PostgreSQL is an awesome choice for a SQL database. Out of the box it has so many awesome features; two notable features are its integrated full-text search and its NoSQL, key/value, hstore system. On their own, the two features are powerful, but what if the two could work in concert? What if you could have a hstore and perform full-text search on it? Here we will be looking at using PostgreSQL's full-text search and hstore together.

So let's say we are making an app that manages a listing of products. Our products are books, games, movies, and music. Now there will be some columns shared among each item, such as title and price, but for the most part the number of columns not shared among the different type of items is far greater than the number of shared columns. One solution is to have separate tables for each type of product, or just add every possible column to a single product table. Because PostgreSQL has its hstore system, we can take a third approach - store only columns that are common to all products in traditional database columns and store data specific to a particular type of product in a hstore. So things like name, price, and quantity, can go into database columns, but things like author, director, runtime, and pages can all go into a hstore.

Bellow is a sample of our database table.

SELECT * FROM products;
 id |              title              | price |        properties               
----+---------------------------------+-------+------------------------------
  1 | Ulysses                         | 14.99 | "isbn"=>"1613821174",
    |                                 |       | "pages"=>"612",
    |                                 |       | "author"=>"James Joyce"

  2 | The Importance of Being Earnest |   7.5 | "isbn"=>"1613822189",
    |                                 |       | "pages"=>"156",
    |                                 |       | "author"=>"Oscar Wilde" 

So if we wanted to do full-text search on the products table checking only the title, we could do the following.

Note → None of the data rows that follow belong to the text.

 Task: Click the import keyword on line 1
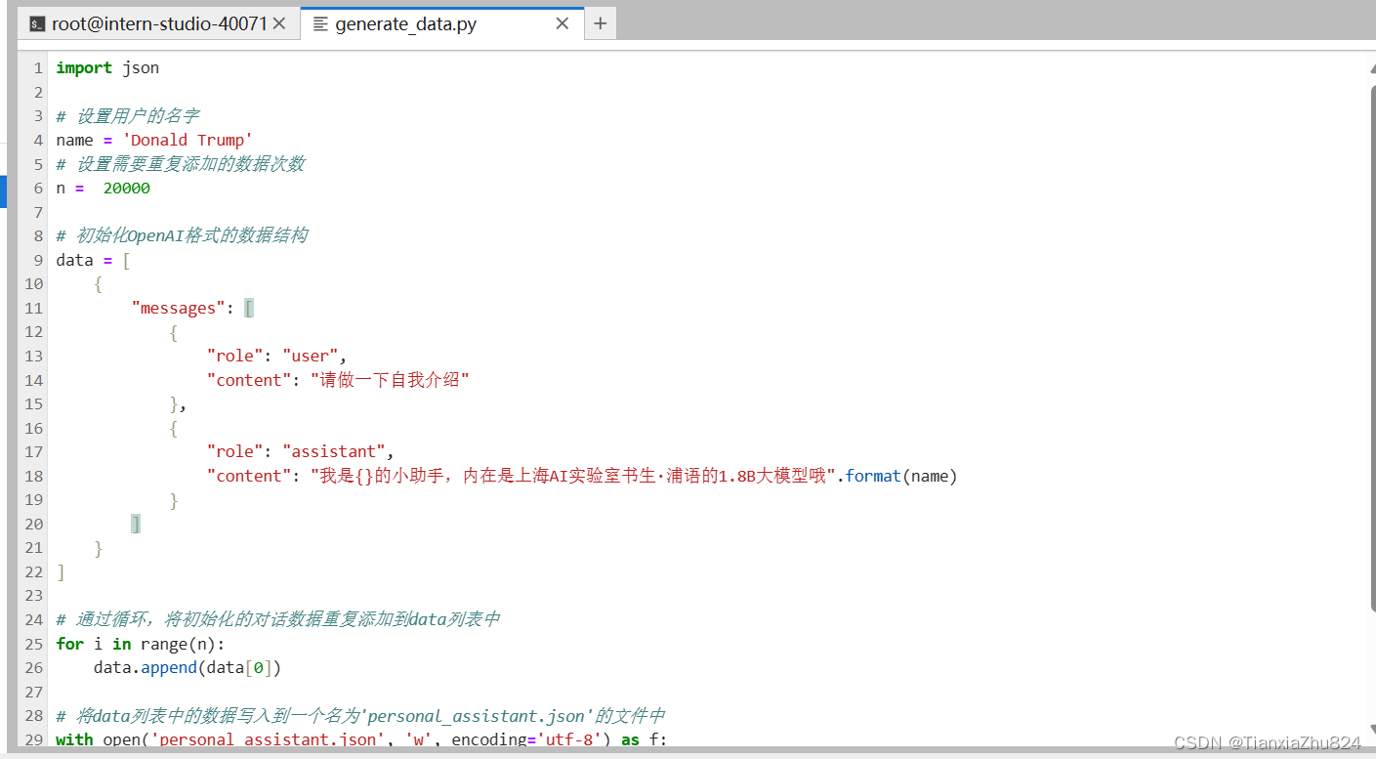click(83, 67)
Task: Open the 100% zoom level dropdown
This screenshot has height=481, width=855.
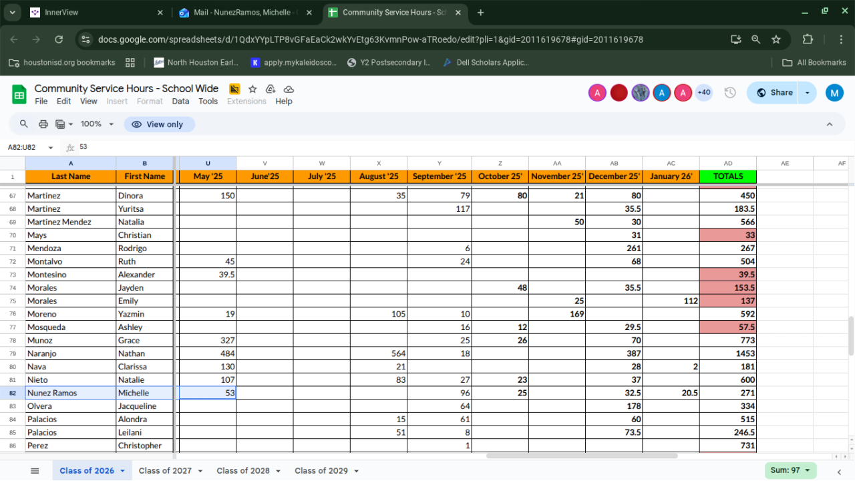Action: point(98,124)
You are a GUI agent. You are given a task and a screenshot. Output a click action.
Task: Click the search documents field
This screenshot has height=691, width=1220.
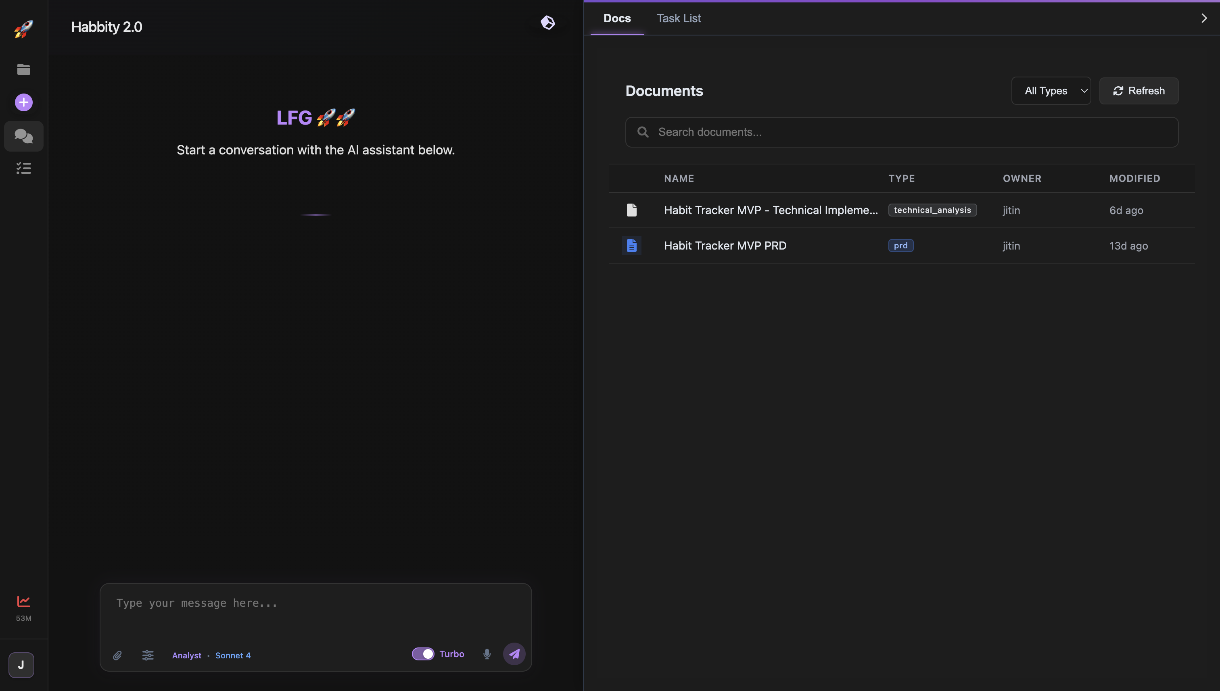point(901,132)
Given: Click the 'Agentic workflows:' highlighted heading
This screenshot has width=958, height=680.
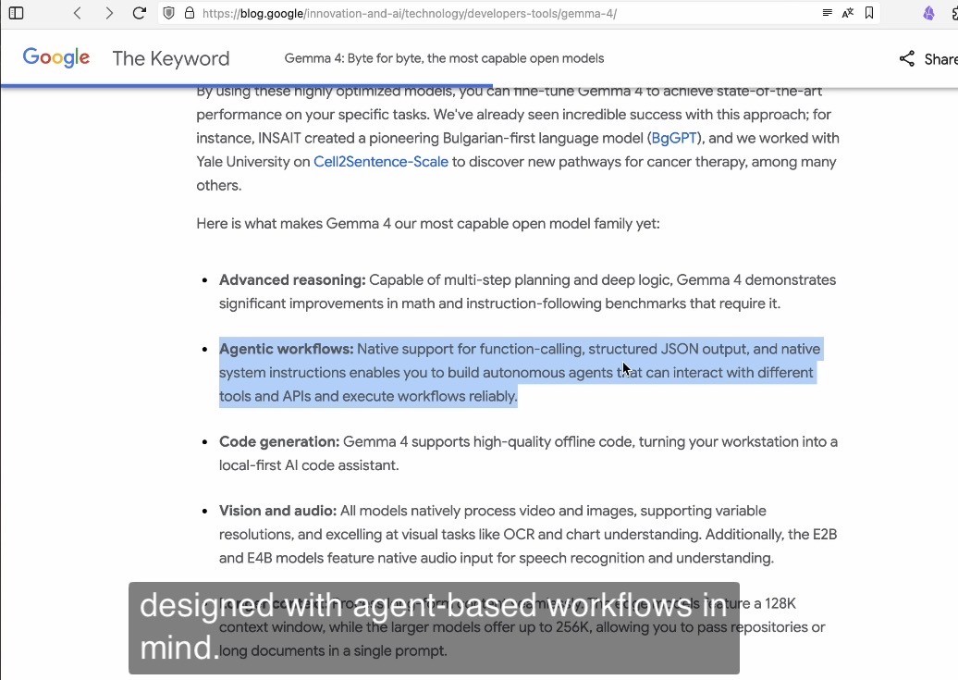Looking at the screenshot, I should click(286, 349).
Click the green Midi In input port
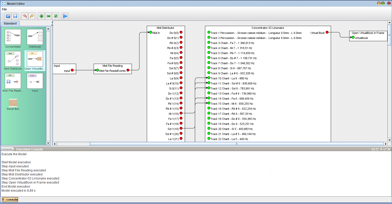Screen dimensions: 392x204 click(151, 32)
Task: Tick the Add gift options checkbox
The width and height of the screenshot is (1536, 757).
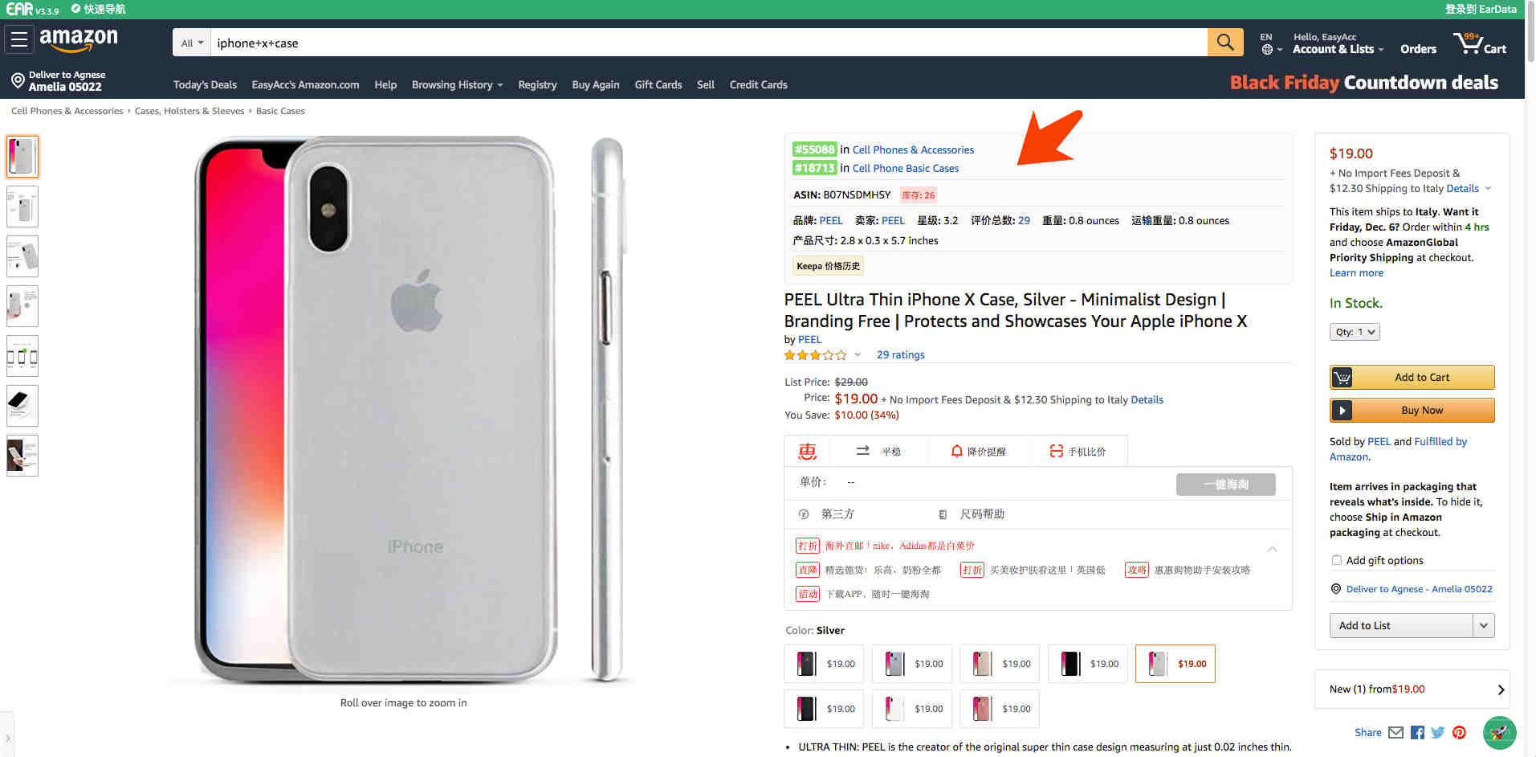Action: pyautogui.click(x=1337, y=560)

SELECT * FROM "products" WHERE (title @@ 'being earnest');
 id |              title              | price |        properties               
----+---------------------------------+-------+------------------------------
  2 | The Importance of Being Earnest |   7.5 | "isbn"=>"1613822189",
    |                                 |       | "pages"=>"156",
    |                                 |       | "author"=>"Oscar Wilde" 

But what if we also checked the properties column.

SELECT "products".* FROM "products" WHERE (title @@ 'importance' or properties @@ 'importance');
ERROR:  operator does not exist: hstore @@ unknown
LINE 1: ...ducts" WHERE (title @@ 'importance' or properties @@ 'import...
                                                             ^
HINT:  No operator matches the given name and argument type(s). You might need to add explicit type casts.

The properties column is a hstore and stores keys and values as text, but if we try to do full text search on a hstore we get an error similar to the one above. One quick fix is casting the properties column to text, but this also includes the key, not just the values, in the cast. If you want to exclude keys from the cast simply extract the values first, and then cast the values to text.

SELECT "products".* FROM "products" WHERE (title @@ 'oscar' or CAST(avals(properties) AS text) @@ 'oscar');
 id |              title              | price |        properties               
----+---------------------------------+-------+------------------------------
  2 | The Importance of Being Earnest |   7.5 | "isbn"=>"1613822189",
    |                                 |       | "pages"=>"156",
    |                                 |       | "author"=>"Oscar Wilde" 

Comments


TheKidCoder |
Awesome snippet! Just what I needed!

alagram |
You got me out of jail with this one. Thanks!

gvre |
You can also do a full text search based on a specific property's value, for example the name of the author. SELECT * FROM products WHERE to_tsvector('english', properties->'author') @@ to_tsquery('english', 'james');

danwu |
I've found this method to only do a table scan and not hit indexes when it runs, even though there exists a gin index on the hstore field. Have you met this problem? Thanks for the post.